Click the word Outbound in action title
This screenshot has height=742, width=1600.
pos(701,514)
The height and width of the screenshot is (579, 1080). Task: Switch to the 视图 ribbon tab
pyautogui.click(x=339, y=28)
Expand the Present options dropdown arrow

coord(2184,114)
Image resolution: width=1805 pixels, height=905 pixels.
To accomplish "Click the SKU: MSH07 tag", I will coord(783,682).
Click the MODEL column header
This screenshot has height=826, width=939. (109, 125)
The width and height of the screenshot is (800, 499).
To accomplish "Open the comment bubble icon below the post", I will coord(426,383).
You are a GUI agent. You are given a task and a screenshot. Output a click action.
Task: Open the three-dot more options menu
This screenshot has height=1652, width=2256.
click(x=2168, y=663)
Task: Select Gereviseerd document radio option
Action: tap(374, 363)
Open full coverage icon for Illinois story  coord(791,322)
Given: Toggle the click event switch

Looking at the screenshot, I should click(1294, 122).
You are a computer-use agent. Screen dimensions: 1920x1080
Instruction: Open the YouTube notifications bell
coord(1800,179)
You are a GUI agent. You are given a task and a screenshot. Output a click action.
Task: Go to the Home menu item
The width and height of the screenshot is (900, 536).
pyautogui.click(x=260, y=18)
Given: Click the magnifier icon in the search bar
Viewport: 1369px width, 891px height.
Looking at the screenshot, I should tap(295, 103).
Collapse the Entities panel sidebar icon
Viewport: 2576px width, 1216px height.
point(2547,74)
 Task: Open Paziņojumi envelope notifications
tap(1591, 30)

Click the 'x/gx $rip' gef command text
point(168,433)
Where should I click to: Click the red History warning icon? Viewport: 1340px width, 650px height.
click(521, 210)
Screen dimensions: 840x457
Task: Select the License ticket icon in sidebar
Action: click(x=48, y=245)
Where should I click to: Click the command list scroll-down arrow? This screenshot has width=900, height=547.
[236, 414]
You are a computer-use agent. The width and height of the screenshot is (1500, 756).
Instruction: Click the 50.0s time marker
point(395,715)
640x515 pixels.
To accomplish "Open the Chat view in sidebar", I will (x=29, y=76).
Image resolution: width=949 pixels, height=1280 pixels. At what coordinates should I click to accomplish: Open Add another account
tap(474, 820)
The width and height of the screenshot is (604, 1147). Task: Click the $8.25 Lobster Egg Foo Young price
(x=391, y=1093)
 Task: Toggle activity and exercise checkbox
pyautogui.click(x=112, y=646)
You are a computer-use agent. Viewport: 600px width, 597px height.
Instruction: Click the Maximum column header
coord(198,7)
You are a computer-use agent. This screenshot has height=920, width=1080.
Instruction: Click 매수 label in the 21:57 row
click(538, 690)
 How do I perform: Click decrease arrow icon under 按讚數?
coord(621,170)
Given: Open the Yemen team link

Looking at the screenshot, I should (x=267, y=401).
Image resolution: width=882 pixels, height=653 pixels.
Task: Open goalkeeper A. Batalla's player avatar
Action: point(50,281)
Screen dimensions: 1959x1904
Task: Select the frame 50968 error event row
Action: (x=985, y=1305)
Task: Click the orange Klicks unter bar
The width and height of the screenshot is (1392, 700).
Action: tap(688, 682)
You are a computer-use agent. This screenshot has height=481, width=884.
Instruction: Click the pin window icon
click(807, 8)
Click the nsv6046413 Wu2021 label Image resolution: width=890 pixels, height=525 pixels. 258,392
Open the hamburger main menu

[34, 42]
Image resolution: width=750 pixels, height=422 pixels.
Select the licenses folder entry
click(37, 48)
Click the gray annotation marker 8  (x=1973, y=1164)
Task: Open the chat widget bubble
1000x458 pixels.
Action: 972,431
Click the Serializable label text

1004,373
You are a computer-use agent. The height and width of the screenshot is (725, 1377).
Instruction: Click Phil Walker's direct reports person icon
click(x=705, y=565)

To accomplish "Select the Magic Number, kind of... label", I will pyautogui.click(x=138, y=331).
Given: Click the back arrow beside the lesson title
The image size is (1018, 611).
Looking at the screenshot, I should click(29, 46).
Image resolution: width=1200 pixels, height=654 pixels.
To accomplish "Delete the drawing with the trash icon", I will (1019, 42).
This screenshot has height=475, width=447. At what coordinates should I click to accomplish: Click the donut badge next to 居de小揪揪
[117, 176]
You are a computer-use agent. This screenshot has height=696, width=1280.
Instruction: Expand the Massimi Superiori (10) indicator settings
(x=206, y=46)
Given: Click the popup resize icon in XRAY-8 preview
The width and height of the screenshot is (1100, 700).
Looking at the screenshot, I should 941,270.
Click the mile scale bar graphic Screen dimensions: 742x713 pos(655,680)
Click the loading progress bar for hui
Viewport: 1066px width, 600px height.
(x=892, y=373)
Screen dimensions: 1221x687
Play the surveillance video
--
**Written request**
Copy out every item above, word for word.

**Written solution**
Click the word Outbound in action title
This screenshot has height=742, width=1600.
pos(701,514)
The height and width of the screenshot is (579, 1080). Task: Switch to the 视图 ribbon tab
pyautogui.click(x=339, y=28)
Expand the Present options dropdown arrow

coord(2184,114)
Image resolution: width=1805 pixels, height=905 pixels.
To accomplish "Click the SKU: MSH07 tag", I will coord(783,682).
Click the MODEL column header
This screenshot has height=826, width=939. (109, 125)
The width and height of the screenshot is (800, 499).
To accomplish "Open the comment bubble icon below the post", I will coord(426,383).
You are a GUI agent. You are given a task and a screenshot. Output a click action.
Task: Open the three-dot more options menu
This screenshot has height=1652, width=2256.
click(x=2168, y=663)
Task: Select Gereviseerd document radio option
Action: tap(374, 363)
Open full coverage icon for Illinois story  coord(791,322)
Given: Toggle the click event switch

Looking at the screenshot, I should click(1294, 122).
You are a computer-use agent. Screen dimensions: 1920x1080
Instruction: Open the YouTube notifications bell
coord(1800,179)
You are a GUI agent. You are given a task and a screenshot. Output a click action.
Task: Go to the Home menu item
The width and height of the screenshot is (900, 536).
pyautogui.click(x=260, y=18)
Given: Click the magnifier icon in the search bar
Viewport: 1369px width, 891px height.
Looking at the screenshot, I should tap(295, 103).
Collapse the Entities panel sidebar icon
Viewport: 2576px width, 1216px height.
point(2547,74)
 Task: Open Paziņojumi envelope notifications
tap(1591, 30)

Click the 'x/gx $rip' gef command text
point(168,433)
Where should I click to: Click the red History warning icon? Viewport: 1340px width, 650px height.
click(521, 210)
Screen dimensions: 840x457
Task: Select the License ticket icon in sidebar
Action: click(x=48, y=245)
Where should I click to: Click the command list scroll-down arrow? This screenshot has width=900, height=547.
[236, 414]
You are a computer-use agent. The width and height of the screenshot is (1500, 756).
Instruction: Click the 50.0s time marker
point(395,715)
640x515 pixels.
To accomplish "Open the Chat view in sidebar", I will (x=29, y=76).
Image resolution: width=949 pixels, height=1280 pixels. At what coordinates should I click to accomplish: Open Add another account
tap(474, 820)
The width and height of the screenshot is (604, 1147). Task: Click the $8.25 Lobster Egg Foo Young price
(x=391, y=1093)
 Task: Toggle activity and exercise checkbox
pyautogui.click(x=112, y=646)
You are a computer-use agent. Viewport: 600px width, 597px height.
Instruction: Click the Maximum column header
coord(198,7)
You are a computer-use agent. This screenshot has height=920, width=1080.
Instruction: Click 매수 label in the 21:57 row
click(538, 690)
 How do I perform: Click decrease arrow icon under 按讚數?
coord(621,170)
Given: Open the Yemen team link

Looking at the screenshot, I should (x=267, y=401).
Image resolution: width=882 pixels, height=653 pixels.
Task: Open goalkeeper A. Batalla's player avatar
Action: point(50,281)
Screen dimensions: 1959x1904
Task: Select the frame 50968 error event row
Action: (x=985, y=1305)
Task: Click the orange Klicks unter bar
The width and height of the screenshot is (1392, 700).
Action: tap(688, 682)
You are a computer-use agent. This screenshot has height=481, width=884.
Instruction: Click the pin window icon
click(807, 8)
Click the nsv6046413 Wu2021 label Image resolution: width=890 pixels, height=525 pixels. 258,392
Open the hamburger main menu

[34, 42]
Image resolution: width=750 pixels, height=422 pixels.
Select the licenses folder entry
click(37, 48)
Click the gray annotation marker 8  (x=1973, y=1164)
Task: Open the chat widget bubble
1000x458 pixels.
Action: 972,431
Click the Serializable label text

1004,373
You are a computer-use agent. The height and width of the screenshot is (725, 1377).
Instruction: Click Phil Walker's direct reports person icon
click(x=705, y=565)

To accomplish "Select the Magic Number, kind of... label", I will pyautogui.click(x=138, y=331).
Given: Click the back arrow beside the lesson title
The image size is (1018, 611).
Looking at the screenshot, I should click(29, 46).
Image resolution: width=1200 pixels, height=654 pixels.
To accomplish "Delete the drawing with the trash icon", I will (1019, 42).
This screenshot has height=475, width=447. At what coordinates should I click to accomplish: Click the donut badge next to 居de小揪揪
[117, 176]
You are a computer-use agent. This screenshot has height=696, width=1280.
Instruction: Expand the Massimi Superiori (10) indicator settings
(x=206, y=46)
Given: Click the popup resize icon in XRAY-8 preview
The width and height of the screenshot is (1100, 700).
Looking at the screenshot, I should 941,270.
Click the mile scale bar graphic Screen dimensions: 742x713 pos(655,680)
Click the loading progress bar for hui
Viewport: 1066px width, 600px height.
(x=892, y=373)
Screen dimensions: 1221x687
Play the surveillance video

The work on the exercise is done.